Le voile sert à dissimuler, à cacher quelque chose, à soustraire une réalité ou une vérité à la lumière du jour. Derrière une opacité plus ou moins dense peuvent se terrer aussi bien le mystère que l’horreur, à l’abri de cette fine membrane peut vibrer l’érotisme le plus débridé, tout comme peut se morfondre une sujétion maladive, fruit de l’oppression, du fanatisme religieux et du sexisme.
Nous composons des sociétés ouvertes qui œuvrent, depuis peu pour certaines, à nous défaire des carcans qu’imposent les religions et leurs églises, lesquelles cherchent imparablement à assujettir les populations à leurs dogmes, quitte à investir toutes les sphères et tous les lieux de l’activité humaine pour ce faire. Nous formons des collectivités qui ne sont même pas encore parvenues à briser cette infamie la plus terrible : l’inégalité entre les sexes. Nos mères, nos sœurs, nos épouses, nos amies souffrent toujours de discrimination au chapitre de l’emploi et de l’égalité des chances et des salaires.
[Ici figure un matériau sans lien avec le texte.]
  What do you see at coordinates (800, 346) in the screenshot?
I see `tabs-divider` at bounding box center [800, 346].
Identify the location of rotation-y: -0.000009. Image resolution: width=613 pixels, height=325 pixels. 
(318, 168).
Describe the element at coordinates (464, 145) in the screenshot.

Ce sont elles qu’on trouve encore en trop grand nombre parmi la liste des personnes battues, violées, abusées, soumises au chantage et à la sujétion, quand elles ne se font pas carrément assassiner par un conjoint qui vient de disjoncter. Et que dire des outrages, des exactions et des crimes horribles dont elles sont victimes en temps de guerre ou dès que la structure sociale est ébranlée, comme c’est le cas présentement à Haïti.
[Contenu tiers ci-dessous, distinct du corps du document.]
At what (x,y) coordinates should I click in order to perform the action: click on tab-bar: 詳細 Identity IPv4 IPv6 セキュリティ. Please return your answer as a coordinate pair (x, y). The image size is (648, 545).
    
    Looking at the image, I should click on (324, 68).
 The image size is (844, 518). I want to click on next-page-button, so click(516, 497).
Rien n’est jamais acquis en matière de droits de la personne ni au chapitre de la séparation de l’Église – ou de la Morale versus l’infiltration idéologique – et de l’État. Regardez le plus ou moins subtil glissement que le gouvernement conservateur est en train de faire subir à la société depuis quelques années. Voyez comment un État de droit peut subtilement glisser vers un État de droite et comment la pensée idéologique peut graduellement contaminer la vie publique et saper des fondations qu’on croyait pourtant à toute épreuve. Science versus croyance, réalité scientifique versus système de pensée fondé sur un dogme. Darwin et le créationnisme.
Il est faux de prétendre que le peuple québécois est raciste, xénophobe, fermé aux autres et à leur culture. Première réalité : le peuple québécois est un peuple composite, la mouvance québécoise n’est pas le fait d’un bloc monolithique ; si souches il y a, il y a aussi racines sous les souches et ces racines, ces multiples radicelles, elles s’alimentent et s’abreuvent à d’innombrables sources. Des métissages et des croisements ont eu lieu avec les Autochtones, avec les soldats en provenance d’Allemagne ou d’ailleurs en Europe avant et après la Conquête ; avec les conquérants anglo-saxons eux-mêmes venus d’Angleterre et avec leurs semblables écossais. Cette hybridation a continué à s’opérer sans cesse puisque, deuxième réalité, le Québec a toujours été une terre d’accueil. Il l’a été pour les Acadiens suite à la Déportation, il l’a été pour les Irlandais au moment où les Anglais les dépossédaient de leurs terres1 – de 1830 à 1832, 146 000 d’entre eux transitent par la ville de Québec dont la population est de 23 000 personnes – ; il l’a été pour les immigrants européens fuyant la guerre ou l’après-guerre – Italiens, Polonais, Hongrois et autres ; il l’a été pour les « boat peoples » vietnamiens ; pour les Haïtiens réfugiés de Duvalier ou les Chiliens de Pinochet ; le Québec a ouvert ses portes aux objecteurs de conscience américains lors de la guerre du Vietnam. Il accueille encore aujourd’hui des orphelins de toute provenance. Les rapports n’ont pas toujours été au beau fixe, surtout lorsque il a fallu imposer le français comme langue première, pour une simple question de survie nationale. Mais on peut affirmer somme toute qu’au Québec, les relations entre les différents groupes humains se font sur une base d’ouverture et de compréhension mutuelle.
La sauce s’est gâtée ces dernières années. Il ne faut pas s’en cacher : il existe un fanatisme islamiste qui fait peur, qui relègue la femme à un statut de quasi esclave, qui prône et revendique ouvertement la mainmise de la religion sur l’ensemble des institutions, qui veut substituer une république religieuse à l’État de droit, qui cherche à jeter un voile sur des acquis gagnés de haute lutte. Cet obscurantisme ressemble étrangement à un film que nous avons déjà vu, à un scénario où nous avons déjà donné, à des ornières dont nous avons mis des décennies et des décennies à nous dépêtrer. On ne peut négocier avec l’intransigeance, la vie doit se vivre à visage découvert. Un point, c’est tout.
Notes:
1. De 1830 à 1832, 146 000 d’entre eux transitent par la ville de Québec dont la population est de 23 000 personnes.